More experiments with my new phone camera, on a bike ride into town, stopping off to have a wander round the Temple and a peek at Temple Church (mercifully free of D*n Br*wn addicts), and later at the quiet garden that was once St Dunstan's. Even allowing for my not quite mastering the brightness/exposure control, it's interesting how much difference there is on how the image renders on different screens. They nearly all needed a bit of adjustment not to look too washed out on a larger computer screen.

And the roses are starting to go over already [sigh].

Temple Church:





St Dunstan's (I've previously written a bit about it here):



Sunday 15 May 2011

Testing, testing


I missed the much blogged about absence of Blogger, being preoccupied with my shiny new toy, an Android smartphone. Having finally got to grips with getting it to do what I'd imagined I could do with it, it's time to see what else it can do.

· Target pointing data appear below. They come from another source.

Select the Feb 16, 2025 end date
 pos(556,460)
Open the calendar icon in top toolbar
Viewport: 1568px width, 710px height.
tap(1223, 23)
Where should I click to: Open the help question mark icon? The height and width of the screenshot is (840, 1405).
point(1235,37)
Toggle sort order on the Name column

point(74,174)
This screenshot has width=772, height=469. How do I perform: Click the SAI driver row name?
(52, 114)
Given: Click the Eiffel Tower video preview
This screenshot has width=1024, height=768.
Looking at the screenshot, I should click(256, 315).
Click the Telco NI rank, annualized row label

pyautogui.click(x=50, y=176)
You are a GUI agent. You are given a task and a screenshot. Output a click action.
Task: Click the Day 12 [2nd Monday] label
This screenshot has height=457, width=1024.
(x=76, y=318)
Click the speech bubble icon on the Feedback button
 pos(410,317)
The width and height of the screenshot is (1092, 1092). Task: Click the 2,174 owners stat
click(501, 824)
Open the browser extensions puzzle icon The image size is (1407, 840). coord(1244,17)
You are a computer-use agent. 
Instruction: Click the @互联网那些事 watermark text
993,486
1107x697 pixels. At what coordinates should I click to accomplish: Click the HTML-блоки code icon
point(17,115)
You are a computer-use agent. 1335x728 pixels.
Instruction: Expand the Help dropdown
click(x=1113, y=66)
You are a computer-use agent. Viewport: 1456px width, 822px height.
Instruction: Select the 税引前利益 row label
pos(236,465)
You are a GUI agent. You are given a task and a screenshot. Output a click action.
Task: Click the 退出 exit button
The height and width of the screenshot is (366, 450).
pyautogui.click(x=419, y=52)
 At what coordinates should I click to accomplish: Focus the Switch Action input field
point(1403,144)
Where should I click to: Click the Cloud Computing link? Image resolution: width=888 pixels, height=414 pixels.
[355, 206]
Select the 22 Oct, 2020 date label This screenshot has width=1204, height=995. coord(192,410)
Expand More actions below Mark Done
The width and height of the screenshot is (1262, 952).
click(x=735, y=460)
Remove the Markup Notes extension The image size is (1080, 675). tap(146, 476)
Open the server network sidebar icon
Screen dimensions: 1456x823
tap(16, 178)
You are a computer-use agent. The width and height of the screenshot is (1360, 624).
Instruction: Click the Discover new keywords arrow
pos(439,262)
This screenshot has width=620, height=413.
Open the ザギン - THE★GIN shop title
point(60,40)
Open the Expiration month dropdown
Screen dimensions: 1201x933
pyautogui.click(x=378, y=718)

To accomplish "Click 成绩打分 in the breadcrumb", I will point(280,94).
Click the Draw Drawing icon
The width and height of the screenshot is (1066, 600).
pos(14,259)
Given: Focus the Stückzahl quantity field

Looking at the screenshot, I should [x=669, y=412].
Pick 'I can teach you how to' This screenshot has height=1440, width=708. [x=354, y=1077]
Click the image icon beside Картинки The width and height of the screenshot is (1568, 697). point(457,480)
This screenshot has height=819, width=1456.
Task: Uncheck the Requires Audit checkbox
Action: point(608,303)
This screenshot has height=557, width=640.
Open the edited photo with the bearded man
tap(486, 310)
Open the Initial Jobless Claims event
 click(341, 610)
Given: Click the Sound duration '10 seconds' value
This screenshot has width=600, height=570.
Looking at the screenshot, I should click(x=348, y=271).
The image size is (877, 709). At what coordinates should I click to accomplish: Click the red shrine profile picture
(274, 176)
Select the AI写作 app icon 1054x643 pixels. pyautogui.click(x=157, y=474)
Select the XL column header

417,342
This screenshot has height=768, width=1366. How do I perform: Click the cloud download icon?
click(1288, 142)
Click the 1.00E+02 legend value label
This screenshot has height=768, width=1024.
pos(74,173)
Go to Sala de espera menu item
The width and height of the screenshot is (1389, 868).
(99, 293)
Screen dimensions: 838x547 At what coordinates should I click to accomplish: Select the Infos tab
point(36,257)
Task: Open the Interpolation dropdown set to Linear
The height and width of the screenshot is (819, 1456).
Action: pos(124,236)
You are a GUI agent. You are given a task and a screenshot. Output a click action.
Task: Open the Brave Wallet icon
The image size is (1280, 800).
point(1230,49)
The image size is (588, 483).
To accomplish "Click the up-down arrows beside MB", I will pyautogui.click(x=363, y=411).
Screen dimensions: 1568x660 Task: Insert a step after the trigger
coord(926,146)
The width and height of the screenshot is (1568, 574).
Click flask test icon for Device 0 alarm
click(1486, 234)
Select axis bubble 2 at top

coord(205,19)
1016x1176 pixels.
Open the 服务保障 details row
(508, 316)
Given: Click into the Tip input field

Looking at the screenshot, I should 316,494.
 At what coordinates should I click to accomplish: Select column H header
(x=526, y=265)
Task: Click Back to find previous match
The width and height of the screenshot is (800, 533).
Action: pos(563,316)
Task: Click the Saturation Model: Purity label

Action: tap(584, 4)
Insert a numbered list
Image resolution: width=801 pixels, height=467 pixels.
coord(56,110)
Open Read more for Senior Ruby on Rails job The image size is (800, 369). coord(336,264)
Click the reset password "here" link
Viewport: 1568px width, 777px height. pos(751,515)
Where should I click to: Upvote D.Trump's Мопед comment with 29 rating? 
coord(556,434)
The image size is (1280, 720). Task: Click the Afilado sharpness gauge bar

Hence this post from the teeny-tiny touchpad, and, I hope, this random photo from its camera. It's a laborious procedure, but you have to marvel that it's possible at all, on something that fits into my wallet. And that it can store all my CDs on something smaller than a toenail....

Tuesday 10 May 2011

Will it be ready?

Strange how not having to do anything in particular seems to remove any incentive to do the things you'd quite like to do. It's days since I went to have a look at the biggest and most complex project-with-a-deadline you could imagine - the London 2012 Olympic Park.

To get there from here on the bike involves the classic East End journey contrasting the old council estates (looking very workaday despite attempts to brighten them up) with the ever-present towers of Canary Wharf.

The route passes reminders of past upheavals in Poplar:


and, by chance, an ordinary-looking street-corner pub in Bow that you wouldn't think had a romantic legend attached, before turning semi-rural at Three Mills, where eighteenth-century entrepreneurs put the River Lea to work:

From there, it's a short ride up to the Greenway, whose name rather disguises the fact that its elevation depends on the great Victorian sewer underneath. I walked along here when I first came to the area, and then it was surrounded by small workshops, car breakers, scrap metal yards and the like. Now it runs straight through the Olympic building site, and alongside one edge of the park where it will all happen in just over a year.

There's a temporary viewing platform and café, with signboards to tell you what will be where, and how it's all going to work:



From this viewpoint, only some of the main features of this enormous site are visible, but everything seems to be well on track. The stadium has its seats in and the grass laid, the Orbit is rising fast, and in the distance the towers of the Olympic Village are looking reassuringly solid.



Passing along the Greenway, you can see how property developers have been getting in on the act, though these residents won't get much of a view of any action in the park:


And just to reassure the International Olympic Committee, old-established defence measures are still available to help ensure security:

Sunday 1 May 2011

Bluebell time

The bluebell season doesn't last long, so a chance remark about the display at Emmetts Garden was worth a try. Even on the way there, it was clear that local woodland and hedgerows were ideal habitats for some impressive spreads of these ephemeral flowers.

In the garden itself, there are some fine views, but at this time of year, the thing to see is the sweeping slopes of woodland which really are carpeted with bluebells, stretching into the distance till they look like a ground mist. It's hard to stop taking photos in the hope of getting that one perfect and complete image. In the end, only a video seems to give the full impression.